*SOURCE DATA*.
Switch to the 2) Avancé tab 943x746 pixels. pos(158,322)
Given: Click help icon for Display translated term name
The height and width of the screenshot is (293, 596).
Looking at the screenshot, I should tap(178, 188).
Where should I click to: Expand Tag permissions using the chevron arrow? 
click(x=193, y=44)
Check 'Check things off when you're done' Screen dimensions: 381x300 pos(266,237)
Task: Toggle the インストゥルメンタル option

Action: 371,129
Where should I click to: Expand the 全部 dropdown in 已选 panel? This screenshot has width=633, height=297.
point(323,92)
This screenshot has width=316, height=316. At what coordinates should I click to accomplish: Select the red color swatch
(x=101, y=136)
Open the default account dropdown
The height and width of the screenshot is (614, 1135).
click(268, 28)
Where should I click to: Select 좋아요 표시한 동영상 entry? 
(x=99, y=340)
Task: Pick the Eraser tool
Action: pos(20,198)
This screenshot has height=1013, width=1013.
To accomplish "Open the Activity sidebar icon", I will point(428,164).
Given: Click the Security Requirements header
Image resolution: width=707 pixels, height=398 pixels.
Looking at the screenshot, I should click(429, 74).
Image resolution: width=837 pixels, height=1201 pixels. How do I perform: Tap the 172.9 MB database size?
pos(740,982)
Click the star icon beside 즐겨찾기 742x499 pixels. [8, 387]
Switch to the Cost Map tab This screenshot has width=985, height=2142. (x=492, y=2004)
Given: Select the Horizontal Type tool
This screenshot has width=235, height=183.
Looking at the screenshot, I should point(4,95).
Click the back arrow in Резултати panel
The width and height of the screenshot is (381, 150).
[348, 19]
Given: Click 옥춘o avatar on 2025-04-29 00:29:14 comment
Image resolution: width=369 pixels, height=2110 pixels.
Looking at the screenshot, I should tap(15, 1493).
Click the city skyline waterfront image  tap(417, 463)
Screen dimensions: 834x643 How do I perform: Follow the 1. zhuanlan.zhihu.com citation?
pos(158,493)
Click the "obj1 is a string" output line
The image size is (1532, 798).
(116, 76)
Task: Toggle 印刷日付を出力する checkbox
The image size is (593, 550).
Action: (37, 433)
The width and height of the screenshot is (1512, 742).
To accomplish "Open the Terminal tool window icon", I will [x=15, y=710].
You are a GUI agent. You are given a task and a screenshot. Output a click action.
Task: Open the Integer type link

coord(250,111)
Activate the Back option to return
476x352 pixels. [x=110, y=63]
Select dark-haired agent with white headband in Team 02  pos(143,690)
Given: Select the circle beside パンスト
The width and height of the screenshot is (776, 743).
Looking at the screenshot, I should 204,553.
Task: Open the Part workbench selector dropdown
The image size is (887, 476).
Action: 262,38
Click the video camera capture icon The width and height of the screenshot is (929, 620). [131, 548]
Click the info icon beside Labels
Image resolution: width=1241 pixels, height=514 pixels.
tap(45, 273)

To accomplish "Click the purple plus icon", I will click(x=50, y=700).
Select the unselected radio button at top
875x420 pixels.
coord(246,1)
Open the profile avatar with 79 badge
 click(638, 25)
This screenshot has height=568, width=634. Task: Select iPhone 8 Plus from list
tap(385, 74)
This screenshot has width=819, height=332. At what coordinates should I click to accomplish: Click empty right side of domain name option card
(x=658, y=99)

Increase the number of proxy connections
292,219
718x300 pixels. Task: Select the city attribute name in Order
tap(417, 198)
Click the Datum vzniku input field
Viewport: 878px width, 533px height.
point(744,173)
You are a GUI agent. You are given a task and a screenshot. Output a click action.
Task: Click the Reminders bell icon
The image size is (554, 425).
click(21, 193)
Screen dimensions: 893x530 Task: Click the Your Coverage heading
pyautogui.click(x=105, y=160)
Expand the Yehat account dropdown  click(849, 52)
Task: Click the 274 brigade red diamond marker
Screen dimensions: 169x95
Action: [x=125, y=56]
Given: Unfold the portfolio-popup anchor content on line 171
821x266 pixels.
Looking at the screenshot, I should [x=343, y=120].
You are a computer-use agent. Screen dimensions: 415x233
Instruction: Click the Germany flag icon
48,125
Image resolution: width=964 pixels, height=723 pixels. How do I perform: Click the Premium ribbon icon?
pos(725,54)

*REQUIRED WORK*.
The records above should be repeated word for word.

*THE ANSWER*.
Switch to the 2) Avancé tab 943x746 pixels. pos(158,322)
Given: Click help icon for Display translated term name
The height and width of the screenshot is (293, 596).
Looking at the screenshot, I should tap(178, 188).
Where should I click to: Expand Tag permissions using the chevron arrow? 
click(x=193, y=44)
Check 'Check things off when you're done' Screen dimensions: 381x300 pos(266,237)
Task: Toggle the インストゥルメンタル option

Action: 371,129
Where should I click to: Expand the 全部 dropdown in 已选 panel? This screenshot has width=633, height=297.
point(323,92)
This screenshot has width=316, height=316. At what coordinates should I click to accomplish: Select the red color swatch
(x=101, y=136)
Open the default account dropdown
The height and width of the screenshot is (614, 1135).
click(268, 28)
Where should I click to: Select 좋아요 표시한 동영상 entry? 
(x=99, y=340)
Task: Pick the Eraser tool
Action: pos(20,198)
This screenshot has height=1013, width=1013.
To accomplish "Open the Activity sidebar icon", I will point(428,164).
Given: Click the Security Requirements header
Image resolution: width=707 pixels, height=398 pixels.
Looking at the screenshot, I should click(429, 74).
Image resolution: width=837 pixels, height=1201 pixels. How do I perform: Tap the 172.9 MB database size?
pos(740,982)
Click the star icon beside 즐겨찾기 742x499 pixels. [8, 387]
Switch to the Cost Map tab This screenshot has width=985, height=2142. (x=492, y=2004)
Given: Select the Horizontal Type tool
This screenshot has width=235, height=183.
Looking at the screenshot, I should point(4,95).
Click the back arrow in Резултати panel
The width and height of the screenshot is (381, 150).
[348, 19]
Given: Click 옥춘o avatar on 2025-04-29 00:29:14 comment
Image resolution: width=369 pixels, height=2110 pixels.
Looking at the screenshot, I should tap(15, 1493).
Click the city skyline waterfront image  tap(417, 463)
Screen dimensions: 834x643 How do I perform: Follow the 1. zhuanlan.zhihu.com citation?
pos(158,493)
Click the "obj1 is a string" output line
The image size is (1532, 798).
(116, 76)
Task: Toggle 印刷日付を出力する checkbox
The image size is (593, 550).
Action: (37, 433)
The width and height of the screenshot is (1512, 742).
To accomplish "Open the Terminal tool window icon", I will [x=15, y=710].
You are a GUI agent. You are given a task and a screenshot. Output a click action.
Task: Open the Integer type link

coord(250,111)
Activate the Back option to return
476x352 pixels. [x=110, y=63]
Select dark-haired agent with white headband in Team 02  pos(143,690)
Given: Select the circle beside パンスト
The width and height of the screenshot is (776, 743).
Looking at the screenshot, I should 204,553.
Task: Open the Part workbench selector dropdown
The image size is (887, 476).
Action: 262,38
Click the video camera capture icon The width and height of the screenshot is (929, 620). [131, 548]
Click the info icon beside Labels
Image resolution: width=1241 pixels, height=514 pixels.
tap(45, 273)

To accomplish "Click the purple plus icon", I will click(x=50, y=700).
Select the unselected radio button at top
875x420 pixels.
coord(246,1)
Open the profile avatar with 79 badge
 click(638, 25)
This screenshot has height=568, width=634. Task: Select iPhone 8 Plus from list
tap(385, 74)
This screenshot has width=819, height=332. At what coordinates should I click to accomplish: Click empty right side of domain name option card
(x=658, y=99)

Increase the number of proxy connections
292,219
718x300 pixels. Task: Select the city attribute name in Order
tap(417, 198)
Click the Datum vzniku input field
Viewport: 878px width, 533px height.
point(744,173)
You are a GUI agent. You are given a task and a screenshot. Output a click action.
Task: Click the Reminders bell icon
The image size is (554, 425).
click(21, 193)
Screen dimensions: 893x530 Task: Click the Your Coverage heading
pyautogui.click(x=105, y=160)
Expand the Yehat account dropdown  click(849, 52)
Task: Click the 274 brigade red diamond marker
Screen dimensions: 169x95
Action: [x=125, y=56]
Given: Unfold the portfolio-popup anchor content on line 171
821x266 pixels.
Looking at the screenshot, I should [x=343, y=120].
You are a computer-use agent. Screen dimensions: 415x233
Instruction: Click the Germany flag icon
48,125
Image resolution: width=964 pixels, height=723 pixels. How do I perform: Click the Premium ribbon icon?
pos(725,54)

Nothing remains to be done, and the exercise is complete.